Apart from the pictures, every entry below must be given again exactly.

=======

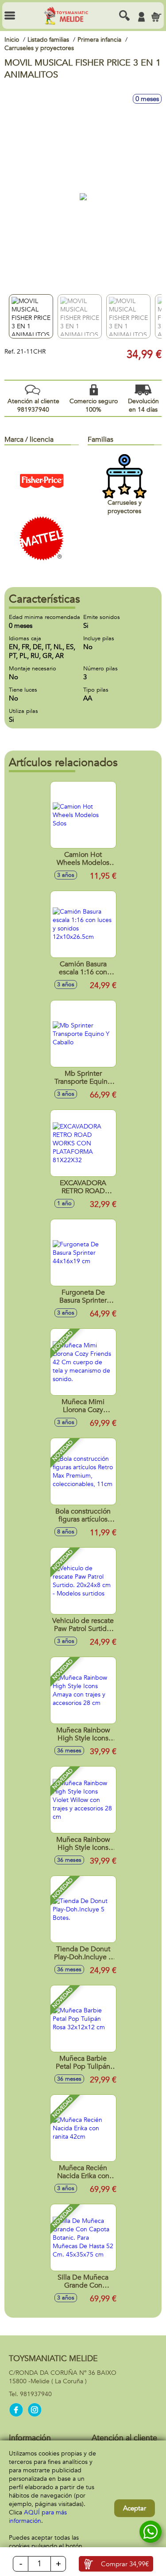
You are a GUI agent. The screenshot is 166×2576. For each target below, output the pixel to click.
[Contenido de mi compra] (156, 17)
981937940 (36, 2394)
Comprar (125, 2564)
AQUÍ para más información (38, 2516)
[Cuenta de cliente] (141, 17)
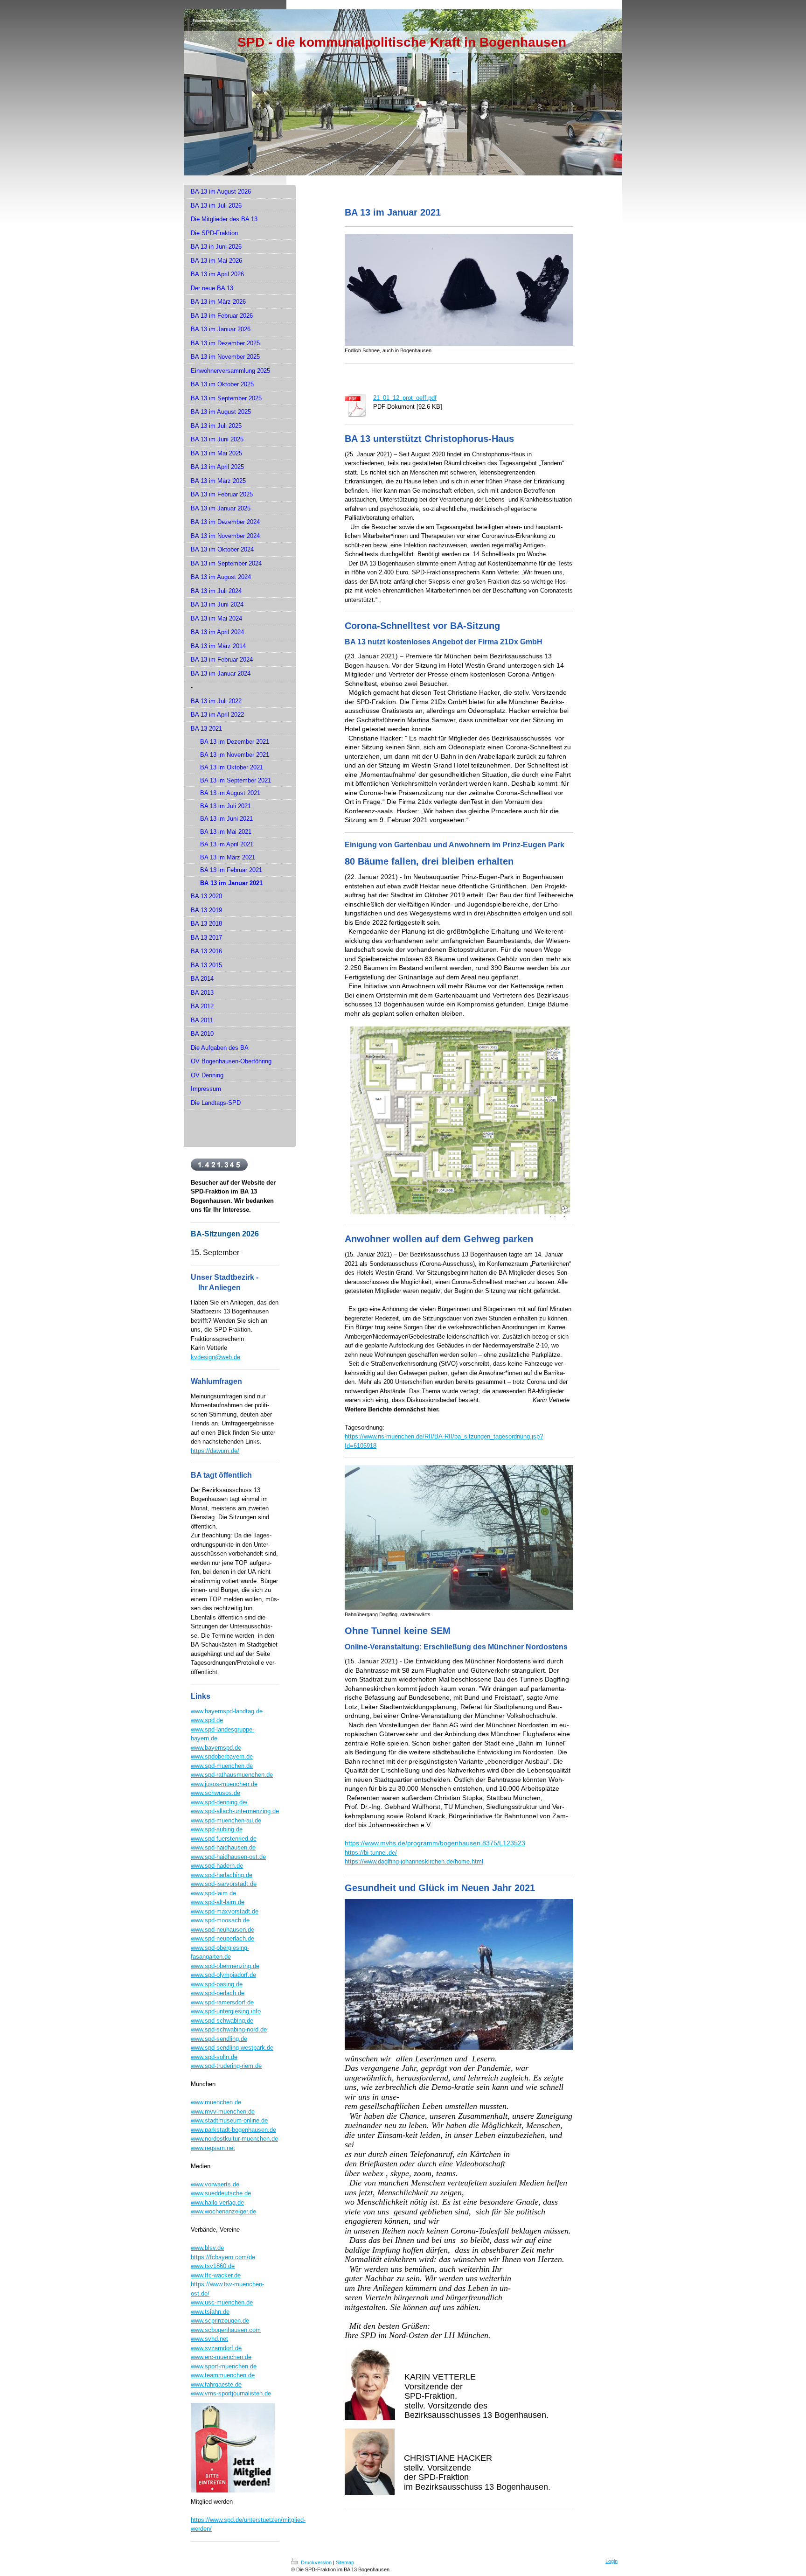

=======

**FINISHED EXERCISE**
You are a GUI agent. The screenshot is 166×2576. For each target below, output the pixel to click.
[Contenido de mi compra] (156, 17)
981937940 (36, 2394)
Comprar (125, 2564)
AQUÍ para más información (38, 2516)
[Cuenta de cliente] (141, 17)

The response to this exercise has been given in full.